TASK MATERIAL
════════════════════
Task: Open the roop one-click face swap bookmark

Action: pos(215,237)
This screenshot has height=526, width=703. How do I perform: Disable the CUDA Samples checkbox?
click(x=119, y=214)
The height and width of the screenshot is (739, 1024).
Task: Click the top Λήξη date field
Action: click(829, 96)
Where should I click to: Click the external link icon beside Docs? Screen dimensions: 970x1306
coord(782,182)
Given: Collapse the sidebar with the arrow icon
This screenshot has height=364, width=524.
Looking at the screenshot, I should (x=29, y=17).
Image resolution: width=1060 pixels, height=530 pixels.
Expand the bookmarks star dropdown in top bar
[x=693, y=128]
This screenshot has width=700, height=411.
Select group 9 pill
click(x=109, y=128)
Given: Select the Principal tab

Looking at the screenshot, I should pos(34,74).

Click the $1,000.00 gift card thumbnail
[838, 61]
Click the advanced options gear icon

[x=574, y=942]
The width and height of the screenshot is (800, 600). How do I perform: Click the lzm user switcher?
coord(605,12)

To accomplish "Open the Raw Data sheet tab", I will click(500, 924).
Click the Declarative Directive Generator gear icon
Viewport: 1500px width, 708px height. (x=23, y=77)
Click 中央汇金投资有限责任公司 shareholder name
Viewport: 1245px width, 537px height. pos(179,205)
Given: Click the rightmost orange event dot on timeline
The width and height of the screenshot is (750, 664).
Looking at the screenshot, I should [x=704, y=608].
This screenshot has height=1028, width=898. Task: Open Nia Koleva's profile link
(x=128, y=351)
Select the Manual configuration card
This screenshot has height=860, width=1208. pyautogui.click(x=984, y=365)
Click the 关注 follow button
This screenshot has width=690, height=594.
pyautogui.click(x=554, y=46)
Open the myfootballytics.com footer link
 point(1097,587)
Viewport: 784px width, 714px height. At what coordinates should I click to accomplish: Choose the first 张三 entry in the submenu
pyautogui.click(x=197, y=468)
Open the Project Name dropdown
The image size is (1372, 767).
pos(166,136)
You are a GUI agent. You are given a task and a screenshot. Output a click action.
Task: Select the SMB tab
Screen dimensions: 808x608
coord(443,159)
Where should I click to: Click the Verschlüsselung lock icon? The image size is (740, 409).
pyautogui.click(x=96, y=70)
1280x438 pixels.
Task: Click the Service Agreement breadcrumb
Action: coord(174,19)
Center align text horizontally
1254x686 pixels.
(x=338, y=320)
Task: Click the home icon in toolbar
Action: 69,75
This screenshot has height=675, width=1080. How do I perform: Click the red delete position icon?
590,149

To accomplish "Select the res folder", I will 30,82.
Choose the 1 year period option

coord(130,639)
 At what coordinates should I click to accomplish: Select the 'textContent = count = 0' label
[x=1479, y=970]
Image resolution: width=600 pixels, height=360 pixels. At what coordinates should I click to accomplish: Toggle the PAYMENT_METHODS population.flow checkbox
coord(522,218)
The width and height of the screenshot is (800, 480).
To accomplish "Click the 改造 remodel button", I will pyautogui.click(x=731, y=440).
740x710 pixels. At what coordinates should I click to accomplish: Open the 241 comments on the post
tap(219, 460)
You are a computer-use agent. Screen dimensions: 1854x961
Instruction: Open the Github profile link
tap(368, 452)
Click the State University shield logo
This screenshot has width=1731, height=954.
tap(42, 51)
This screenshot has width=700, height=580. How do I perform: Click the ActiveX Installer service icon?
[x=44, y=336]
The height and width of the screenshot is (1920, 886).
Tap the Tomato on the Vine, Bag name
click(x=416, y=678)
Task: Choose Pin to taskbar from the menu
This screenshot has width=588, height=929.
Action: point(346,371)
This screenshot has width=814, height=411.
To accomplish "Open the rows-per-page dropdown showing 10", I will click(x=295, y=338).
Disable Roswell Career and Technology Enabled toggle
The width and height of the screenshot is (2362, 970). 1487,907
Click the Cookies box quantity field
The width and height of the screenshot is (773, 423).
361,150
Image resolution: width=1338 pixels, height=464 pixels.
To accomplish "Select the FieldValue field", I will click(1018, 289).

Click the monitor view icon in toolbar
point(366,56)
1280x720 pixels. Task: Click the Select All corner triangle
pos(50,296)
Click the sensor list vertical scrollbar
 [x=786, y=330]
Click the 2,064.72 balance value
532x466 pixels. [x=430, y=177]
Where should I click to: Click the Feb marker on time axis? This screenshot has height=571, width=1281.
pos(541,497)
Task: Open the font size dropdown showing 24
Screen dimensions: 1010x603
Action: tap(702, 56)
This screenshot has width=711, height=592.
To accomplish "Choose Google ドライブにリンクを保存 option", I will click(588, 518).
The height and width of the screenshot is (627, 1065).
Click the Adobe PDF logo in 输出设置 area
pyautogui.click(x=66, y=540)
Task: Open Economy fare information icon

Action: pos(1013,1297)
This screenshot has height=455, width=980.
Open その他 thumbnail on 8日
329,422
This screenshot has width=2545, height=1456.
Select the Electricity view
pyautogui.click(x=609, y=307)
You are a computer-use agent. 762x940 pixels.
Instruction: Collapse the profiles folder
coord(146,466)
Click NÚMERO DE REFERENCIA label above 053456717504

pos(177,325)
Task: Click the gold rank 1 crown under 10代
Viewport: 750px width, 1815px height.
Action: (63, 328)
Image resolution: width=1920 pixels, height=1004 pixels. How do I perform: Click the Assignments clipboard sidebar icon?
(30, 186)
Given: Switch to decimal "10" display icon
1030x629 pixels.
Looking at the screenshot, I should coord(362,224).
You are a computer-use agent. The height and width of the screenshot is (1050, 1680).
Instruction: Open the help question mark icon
════════════════════
TASK ITEM
Look above for lines with the word "agent" and copy them all.

OUTPUT OF THE TASK
You are a GUI agent. You are given a task and a screenshot. Output a click action.
You are a computer-use agent. Screen dimensions: 1854x961
You are a computer-use agent. 762x940 pixels.
You are a computer-use agent. The height and width of the screenshot is (1050, 1680).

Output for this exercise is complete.